+++ Dataset records
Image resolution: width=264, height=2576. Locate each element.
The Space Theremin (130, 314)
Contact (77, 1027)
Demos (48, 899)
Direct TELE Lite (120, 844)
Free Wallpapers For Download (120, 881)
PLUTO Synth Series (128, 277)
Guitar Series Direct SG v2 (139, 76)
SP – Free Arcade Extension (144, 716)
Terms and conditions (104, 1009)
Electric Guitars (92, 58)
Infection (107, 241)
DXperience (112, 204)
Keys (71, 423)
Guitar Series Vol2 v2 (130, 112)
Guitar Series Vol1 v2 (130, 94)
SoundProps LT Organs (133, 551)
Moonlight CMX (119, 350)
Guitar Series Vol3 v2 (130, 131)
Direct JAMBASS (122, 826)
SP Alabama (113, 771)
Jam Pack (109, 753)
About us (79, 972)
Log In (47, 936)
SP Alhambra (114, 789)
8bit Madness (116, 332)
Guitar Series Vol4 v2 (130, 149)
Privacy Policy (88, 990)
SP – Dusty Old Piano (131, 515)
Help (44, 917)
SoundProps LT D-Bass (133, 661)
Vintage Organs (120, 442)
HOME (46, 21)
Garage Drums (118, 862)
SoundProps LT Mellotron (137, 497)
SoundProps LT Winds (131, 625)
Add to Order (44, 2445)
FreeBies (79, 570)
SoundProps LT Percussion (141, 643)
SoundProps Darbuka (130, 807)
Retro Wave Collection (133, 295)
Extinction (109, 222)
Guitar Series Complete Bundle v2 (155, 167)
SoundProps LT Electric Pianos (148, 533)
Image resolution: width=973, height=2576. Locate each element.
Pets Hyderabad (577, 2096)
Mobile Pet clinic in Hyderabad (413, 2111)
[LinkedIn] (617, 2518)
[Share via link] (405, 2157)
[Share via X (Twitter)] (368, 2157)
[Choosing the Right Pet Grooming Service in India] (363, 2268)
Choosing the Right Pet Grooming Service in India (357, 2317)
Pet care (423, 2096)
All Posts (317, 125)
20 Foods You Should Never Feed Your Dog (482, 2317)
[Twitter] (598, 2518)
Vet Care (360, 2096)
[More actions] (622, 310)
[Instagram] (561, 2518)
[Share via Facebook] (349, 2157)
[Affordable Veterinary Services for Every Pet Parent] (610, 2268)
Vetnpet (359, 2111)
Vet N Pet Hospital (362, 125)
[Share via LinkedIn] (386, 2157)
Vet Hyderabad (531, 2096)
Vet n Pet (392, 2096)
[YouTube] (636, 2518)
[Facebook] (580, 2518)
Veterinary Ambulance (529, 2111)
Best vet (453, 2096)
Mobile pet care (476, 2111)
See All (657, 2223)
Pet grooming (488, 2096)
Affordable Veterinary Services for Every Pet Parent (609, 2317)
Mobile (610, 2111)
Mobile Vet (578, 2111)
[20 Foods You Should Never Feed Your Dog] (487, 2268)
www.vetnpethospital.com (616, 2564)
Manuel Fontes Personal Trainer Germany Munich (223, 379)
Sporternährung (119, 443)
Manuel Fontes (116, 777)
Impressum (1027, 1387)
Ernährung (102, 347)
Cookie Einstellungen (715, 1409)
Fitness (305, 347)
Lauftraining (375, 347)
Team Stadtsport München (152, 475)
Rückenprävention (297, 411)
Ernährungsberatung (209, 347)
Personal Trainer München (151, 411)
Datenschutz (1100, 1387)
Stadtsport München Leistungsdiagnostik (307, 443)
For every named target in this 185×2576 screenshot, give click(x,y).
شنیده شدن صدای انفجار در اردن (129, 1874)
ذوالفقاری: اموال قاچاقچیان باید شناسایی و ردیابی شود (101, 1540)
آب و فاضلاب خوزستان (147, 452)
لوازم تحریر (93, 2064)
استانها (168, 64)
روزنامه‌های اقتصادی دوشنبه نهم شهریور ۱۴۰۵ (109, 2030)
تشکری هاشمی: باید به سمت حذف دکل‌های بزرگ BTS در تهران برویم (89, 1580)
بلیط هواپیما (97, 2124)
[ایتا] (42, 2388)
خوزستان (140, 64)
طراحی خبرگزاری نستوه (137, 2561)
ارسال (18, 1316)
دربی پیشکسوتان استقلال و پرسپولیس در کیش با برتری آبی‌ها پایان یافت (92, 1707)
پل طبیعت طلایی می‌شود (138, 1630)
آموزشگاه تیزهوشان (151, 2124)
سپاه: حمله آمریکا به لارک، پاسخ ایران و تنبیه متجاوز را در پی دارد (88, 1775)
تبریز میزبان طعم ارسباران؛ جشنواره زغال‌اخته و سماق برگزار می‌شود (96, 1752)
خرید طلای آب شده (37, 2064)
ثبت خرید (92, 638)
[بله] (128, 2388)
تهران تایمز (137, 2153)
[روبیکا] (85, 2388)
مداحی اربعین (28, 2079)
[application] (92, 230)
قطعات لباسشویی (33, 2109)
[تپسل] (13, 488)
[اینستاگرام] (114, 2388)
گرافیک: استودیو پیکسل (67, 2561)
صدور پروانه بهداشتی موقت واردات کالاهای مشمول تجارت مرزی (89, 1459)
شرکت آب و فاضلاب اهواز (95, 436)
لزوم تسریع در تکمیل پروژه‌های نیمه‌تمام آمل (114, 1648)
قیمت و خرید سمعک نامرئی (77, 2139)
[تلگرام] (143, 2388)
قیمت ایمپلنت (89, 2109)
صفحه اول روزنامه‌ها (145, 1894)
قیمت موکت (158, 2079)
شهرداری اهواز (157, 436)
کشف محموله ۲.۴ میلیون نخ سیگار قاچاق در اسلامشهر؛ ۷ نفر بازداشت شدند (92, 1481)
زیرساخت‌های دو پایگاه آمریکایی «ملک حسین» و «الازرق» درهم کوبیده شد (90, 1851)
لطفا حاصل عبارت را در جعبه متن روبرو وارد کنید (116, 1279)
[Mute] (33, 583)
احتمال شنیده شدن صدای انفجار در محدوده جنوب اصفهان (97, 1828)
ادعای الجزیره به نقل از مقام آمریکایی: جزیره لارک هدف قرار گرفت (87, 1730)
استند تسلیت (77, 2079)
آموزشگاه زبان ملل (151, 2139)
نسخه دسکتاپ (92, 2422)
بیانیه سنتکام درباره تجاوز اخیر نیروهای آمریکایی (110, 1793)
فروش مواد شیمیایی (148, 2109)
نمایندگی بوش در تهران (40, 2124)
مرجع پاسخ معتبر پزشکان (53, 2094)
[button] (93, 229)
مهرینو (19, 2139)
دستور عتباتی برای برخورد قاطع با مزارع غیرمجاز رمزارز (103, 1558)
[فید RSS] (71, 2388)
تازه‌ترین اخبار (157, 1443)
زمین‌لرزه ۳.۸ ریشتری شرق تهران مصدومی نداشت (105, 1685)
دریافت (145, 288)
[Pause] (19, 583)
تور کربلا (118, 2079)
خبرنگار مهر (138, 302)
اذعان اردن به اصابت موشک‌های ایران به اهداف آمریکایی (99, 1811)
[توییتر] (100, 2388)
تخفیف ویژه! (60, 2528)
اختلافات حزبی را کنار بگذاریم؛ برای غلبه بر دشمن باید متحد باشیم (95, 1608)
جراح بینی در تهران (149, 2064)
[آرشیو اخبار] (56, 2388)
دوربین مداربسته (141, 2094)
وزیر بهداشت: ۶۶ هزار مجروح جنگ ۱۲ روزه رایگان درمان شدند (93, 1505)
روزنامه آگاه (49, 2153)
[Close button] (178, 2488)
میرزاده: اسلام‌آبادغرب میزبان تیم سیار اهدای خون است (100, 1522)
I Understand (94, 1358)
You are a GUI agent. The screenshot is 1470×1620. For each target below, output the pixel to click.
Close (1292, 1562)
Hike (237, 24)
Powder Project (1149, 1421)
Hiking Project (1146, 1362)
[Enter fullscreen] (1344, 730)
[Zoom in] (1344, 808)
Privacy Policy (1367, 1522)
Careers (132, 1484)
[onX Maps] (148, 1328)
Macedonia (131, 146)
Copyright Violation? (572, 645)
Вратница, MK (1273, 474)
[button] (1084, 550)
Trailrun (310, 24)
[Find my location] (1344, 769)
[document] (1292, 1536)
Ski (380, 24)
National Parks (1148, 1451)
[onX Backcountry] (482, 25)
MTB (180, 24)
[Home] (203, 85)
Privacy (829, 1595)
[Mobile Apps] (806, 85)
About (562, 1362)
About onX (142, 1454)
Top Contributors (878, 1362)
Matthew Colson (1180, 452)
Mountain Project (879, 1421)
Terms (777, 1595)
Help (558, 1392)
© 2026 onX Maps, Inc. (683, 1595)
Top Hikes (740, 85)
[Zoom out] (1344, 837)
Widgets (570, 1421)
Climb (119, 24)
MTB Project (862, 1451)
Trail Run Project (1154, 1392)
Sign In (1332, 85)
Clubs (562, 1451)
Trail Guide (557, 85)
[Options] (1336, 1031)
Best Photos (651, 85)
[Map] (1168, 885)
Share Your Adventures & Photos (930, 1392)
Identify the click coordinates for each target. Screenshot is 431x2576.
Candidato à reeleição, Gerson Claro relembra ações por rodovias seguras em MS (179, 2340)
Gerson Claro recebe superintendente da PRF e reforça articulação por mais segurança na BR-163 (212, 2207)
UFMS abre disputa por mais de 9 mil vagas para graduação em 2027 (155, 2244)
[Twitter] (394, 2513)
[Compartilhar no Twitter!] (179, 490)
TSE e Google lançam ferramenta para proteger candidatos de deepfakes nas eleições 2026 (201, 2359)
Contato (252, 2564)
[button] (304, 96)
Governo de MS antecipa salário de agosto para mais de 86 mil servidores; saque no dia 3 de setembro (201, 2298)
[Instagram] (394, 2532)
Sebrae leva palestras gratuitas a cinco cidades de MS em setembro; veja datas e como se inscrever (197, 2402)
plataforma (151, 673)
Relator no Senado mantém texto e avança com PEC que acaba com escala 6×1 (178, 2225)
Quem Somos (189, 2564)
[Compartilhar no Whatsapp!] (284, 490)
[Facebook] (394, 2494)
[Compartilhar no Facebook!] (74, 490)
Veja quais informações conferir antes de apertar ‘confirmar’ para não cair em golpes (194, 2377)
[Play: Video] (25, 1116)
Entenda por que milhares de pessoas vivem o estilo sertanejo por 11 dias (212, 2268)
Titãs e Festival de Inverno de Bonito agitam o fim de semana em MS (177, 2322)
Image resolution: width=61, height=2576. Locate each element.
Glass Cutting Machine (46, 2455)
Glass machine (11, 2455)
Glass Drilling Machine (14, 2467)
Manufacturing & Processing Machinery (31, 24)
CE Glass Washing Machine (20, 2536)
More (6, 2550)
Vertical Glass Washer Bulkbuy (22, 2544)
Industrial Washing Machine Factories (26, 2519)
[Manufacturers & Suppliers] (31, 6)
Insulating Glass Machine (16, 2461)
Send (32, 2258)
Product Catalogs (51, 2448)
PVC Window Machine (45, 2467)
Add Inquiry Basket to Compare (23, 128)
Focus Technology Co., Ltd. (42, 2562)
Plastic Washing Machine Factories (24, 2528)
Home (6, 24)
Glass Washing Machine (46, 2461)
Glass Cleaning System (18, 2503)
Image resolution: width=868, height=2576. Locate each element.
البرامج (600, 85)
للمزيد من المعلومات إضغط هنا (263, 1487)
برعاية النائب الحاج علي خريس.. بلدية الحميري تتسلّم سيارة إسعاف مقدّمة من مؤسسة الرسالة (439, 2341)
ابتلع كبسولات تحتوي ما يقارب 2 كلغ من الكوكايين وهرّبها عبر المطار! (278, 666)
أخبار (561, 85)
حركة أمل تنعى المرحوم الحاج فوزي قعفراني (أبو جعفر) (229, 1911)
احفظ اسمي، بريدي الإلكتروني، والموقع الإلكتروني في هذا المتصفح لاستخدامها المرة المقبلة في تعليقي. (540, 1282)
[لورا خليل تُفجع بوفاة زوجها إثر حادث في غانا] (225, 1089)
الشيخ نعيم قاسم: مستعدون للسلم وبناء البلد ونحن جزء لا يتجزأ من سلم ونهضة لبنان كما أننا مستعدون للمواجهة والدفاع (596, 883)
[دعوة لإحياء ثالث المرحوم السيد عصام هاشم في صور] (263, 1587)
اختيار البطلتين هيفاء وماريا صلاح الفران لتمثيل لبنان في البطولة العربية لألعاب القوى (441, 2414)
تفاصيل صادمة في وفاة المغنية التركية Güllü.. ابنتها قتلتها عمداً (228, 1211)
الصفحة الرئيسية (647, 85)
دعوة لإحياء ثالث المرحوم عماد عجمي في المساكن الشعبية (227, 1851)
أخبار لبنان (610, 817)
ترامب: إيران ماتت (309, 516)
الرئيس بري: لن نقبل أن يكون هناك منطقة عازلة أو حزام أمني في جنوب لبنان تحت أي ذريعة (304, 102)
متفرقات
++++++
■ **What you will do**
Above are the records; repeat exactly the lines from the one holding "دریافت (145, 288)" down to the one holding "[Close button] (178, 2488)", end lines included.

■ **Solution to this problem**
دریافت (145, 288)
[Pause] (19, 583)
تور کربلا (118, 2079)
خبرنگار مهر (138, 302)
اذعان اردن به اصابت موشک‌های ایران به اهداف آمریکایی (99, 1811)
[توییتر] (100, 2388)
تخفیف ویژه! (60, 2528)
اختلافات حزبی را کنار بگذاریم؛ برای غلبه بر دشمن باید متحد باشیم (95, 1608)
جراح بینی در تهران (149, 2064)
[آرشیو اخبار] (56, 2388)
دوربین مداربسته (141, 2094)
وزیر بهداشت: ۶۶ هزار مجروح جنگ ۱۲ روزه رایگان درمان شدند (93, 1505)
روزنامه آگاه (49, 2153)
[Close button] (178, 2488)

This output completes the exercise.